The Future of Physician Practice Revenue Cycle Operations

The Future of Physician Practice Revenue Cycle Operations

Industries across the country have faced significant challenges in recent years and healthcare providers are no different. Even as the general public resumes life in the new normal, physician practices are continuing to recover from a shifting landscape affecting many aspects of the healthcare delivery system, including revenue cycle operations.

Several unique challenges face RCM leaders, including an increase in self-paying patients, continued staffing shortages and new regulations. In spite of these challenges, there are opportunities to improve revenue cycle operations, streamline processes and ultimately boost financial performance. Those include the following.

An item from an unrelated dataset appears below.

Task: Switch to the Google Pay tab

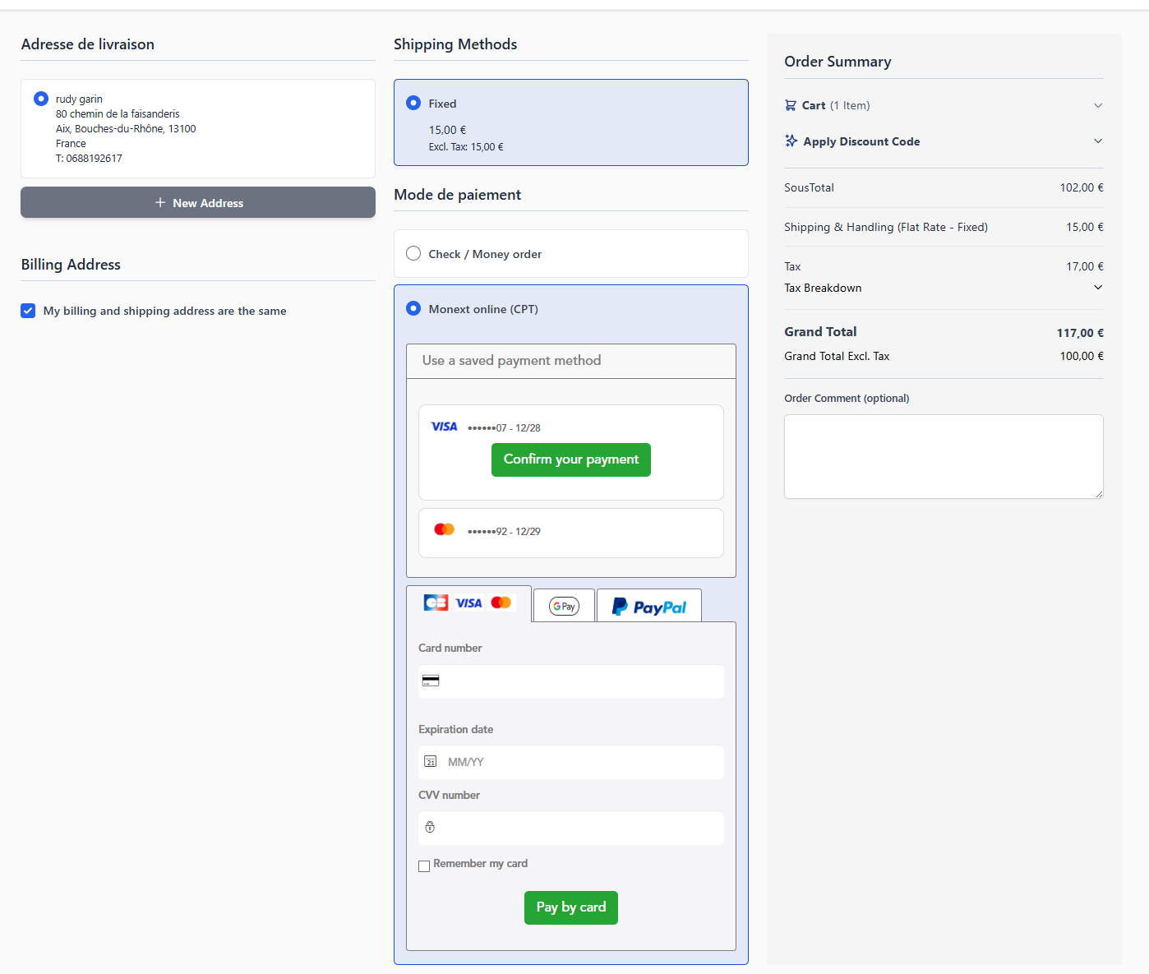Action: click(x=564, y=607)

An Increase in Self-Pay Patients


High-deductible health plans (HDHP) leaving patients to either partially or completely responsible for covering the cost of care. Additionally, less than half of self-pay consumers say they understand their medical bills, which can cause confusion about when payments are due increasing late payments.

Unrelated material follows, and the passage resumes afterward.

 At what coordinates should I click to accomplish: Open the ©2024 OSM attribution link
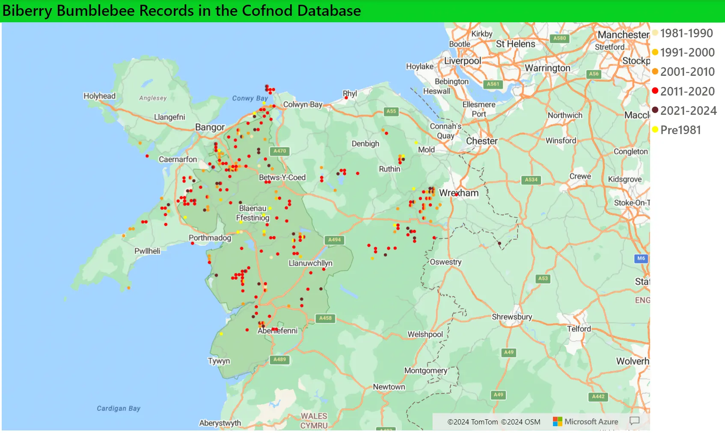pyautogui.click(x=520, y=422)
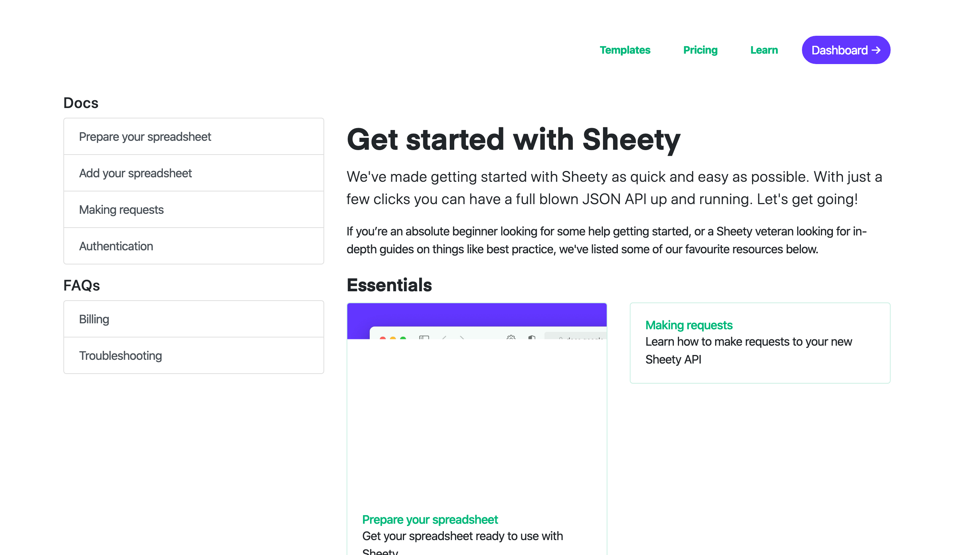Click the sidebar panel icon in thumbnail

click(x=424, y=337)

A recent study suggests 74 percent of providers report patient collections taking more than a month, and two-thirds say this is a top revenue concern for their organization.

One way to address these issues is by offering payment plans for patients who may need some extra flexibility in paying their medical bills. Additionally, outsourcing the front-end of the revenue cycle to an experienced provider such as Conifer Health Solutions can alleviate the tedious day-to-day on staff through scheduling, eligibility confirmation, pre-registration, and registration services customized for patient satisfaction.

Staffing Shortages


Staffing shortages are putting more pressure and longer hours on revenue cycle management teams contribute to burnout, according to a recent study of healthcare financial leaders.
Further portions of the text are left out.